4. Karakteristik Tunanetra
Karakteristik tunanetra buta menurut Purwaka (2005) antara lain:
a. Ciri khas fisik tunanetra buta
Mereka yang tergolong buta bila dilihat dari organ matanya biasanya tidak memiliki kemampuan normal, misalnya bola mata kurang atau tidak pernah bergerak, kelopak mata kurang atau tidak pernah berkedip, tidak bereaksi terhadap cahaya. Tunanetra buta yang tidak terlatih Orientasi dan Mobilitas biasanya tidak memiliki konsep tubuh atau body image, sehingga sikap tubuhnya menjadi jelek misalnya: kepala tunduk atau bahkan tengadah, tangan menggantung layu atau kaku, badan berbentuk sceiliosis, berdiri tidak tegak.

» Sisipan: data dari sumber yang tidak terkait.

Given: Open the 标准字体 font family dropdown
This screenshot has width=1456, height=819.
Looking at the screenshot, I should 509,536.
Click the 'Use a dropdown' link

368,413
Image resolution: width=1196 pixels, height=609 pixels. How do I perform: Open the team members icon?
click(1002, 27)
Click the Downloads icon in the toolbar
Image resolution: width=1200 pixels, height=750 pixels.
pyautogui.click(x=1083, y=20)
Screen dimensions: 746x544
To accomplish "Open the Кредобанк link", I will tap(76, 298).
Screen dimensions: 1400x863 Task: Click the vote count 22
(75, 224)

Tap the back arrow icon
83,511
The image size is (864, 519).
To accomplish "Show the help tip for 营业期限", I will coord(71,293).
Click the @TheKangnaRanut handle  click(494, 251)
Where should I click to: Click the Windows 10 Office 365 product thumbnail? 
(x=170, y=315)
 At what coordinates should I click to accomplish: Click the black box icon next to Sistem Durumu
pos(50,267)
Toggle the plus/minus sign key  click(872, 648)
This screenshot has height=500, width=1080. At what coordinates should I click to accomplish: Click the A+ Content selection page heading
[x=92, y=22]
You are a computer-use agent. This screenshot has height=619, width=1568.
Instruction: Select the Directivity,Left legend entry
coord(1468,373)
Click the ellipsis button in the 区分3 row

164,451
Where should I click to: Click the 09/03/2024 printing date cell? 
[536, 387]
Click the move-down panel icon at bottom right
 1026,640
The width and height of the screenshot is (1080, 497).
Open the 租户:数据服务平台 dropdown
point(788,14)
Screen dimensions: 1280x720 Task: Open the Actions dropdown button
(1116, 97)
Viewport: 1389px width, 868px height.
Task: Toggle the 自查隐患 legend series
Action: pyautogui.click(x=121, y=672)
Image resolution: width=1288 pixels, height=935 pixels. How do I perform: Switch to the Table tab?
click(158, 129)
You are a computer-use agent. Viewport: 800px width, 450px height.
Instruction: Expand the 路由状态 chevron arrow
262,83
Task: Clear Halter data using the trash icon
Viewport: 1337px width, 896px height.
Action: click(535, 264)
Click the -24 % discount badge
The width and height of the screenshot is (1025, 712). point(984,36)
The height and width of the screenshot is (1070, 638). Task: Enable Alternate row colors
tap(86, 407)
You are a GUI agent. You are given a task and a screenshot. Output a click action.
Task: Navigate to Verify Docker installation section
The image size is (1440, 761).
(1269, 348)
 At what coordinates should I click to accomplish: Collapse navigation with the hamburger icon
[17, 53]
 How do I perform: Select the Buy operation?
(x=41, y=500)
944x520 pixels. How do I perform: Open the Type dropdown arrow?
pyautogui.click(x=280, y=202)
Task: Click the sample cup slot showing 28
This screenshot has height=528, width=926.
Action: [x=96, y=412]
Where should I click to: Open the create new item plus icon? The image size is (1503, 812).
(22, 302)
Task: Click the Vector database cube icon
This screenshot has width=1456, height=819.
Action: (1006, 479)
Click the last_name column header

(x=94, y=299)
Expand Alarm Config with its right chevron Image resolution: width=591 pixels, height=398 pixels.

b. Ciri khas psikhis tunanetra buta
Tunanetra buta tidak memiliki kemampuan menguasai lingkungan jarak jauh dan bersifat meluas pada waktu yang singkat. Ketidakmampuan ini mengakibatkan rasa khawatir, ketakutan dan kecemasan berhadapan dengan lingkungan. Tunanetra buta mempunyai sikap dan prilaku yang bersifat kesusilaan seperti: percaya diri, rasa curiga pada lingkungan, tidak mandiri atau kebergantungan pada orang lain, pemarah atau mudah tersinggung (sensitive), penyendiri (inferiority), pasif (self centered), mudah putus asa, sulit menyesuaikan diri.
D. Kerangka Konseptual
Kerangka konseptual merupakan pola pikir mengenai pelaksanaan penelitian. Adapun kerangka konseptual pada penelitian ini dapat dilihat pada bagan berikut :
Gambar 1. Kerangka Konseptual
Pola pikir penelitian didasari oleh manajemen waktu sebagai variabel bebas (x), terhadap Hasil belajar sebagai variabel terikat (y). Manajemen waktu ini meliputi 3 aspek yaitu; Tujuan/prioritas yang ingin dicapai, rencana yang akan dilakukan dan kontrol/pengaturan waktu, yang akan dianalisis untuk menguji hubungan atau korelasi antar variabel.
E. Hipotesa penelitian
Ada beberapa hal yang menjadi hipotesis dalam penelitian ini, yaitu :
F. 1.Ha = terdapat hubungan yang signifikan antara manajemen waktu mahasiswa tunanetra dengan hasil belajarnya.
G. 2.Ho = tidak terdapat hubungan yang signifikan antara manajemen waktu mahasiswa tunanetra dengan hasil belajarnya.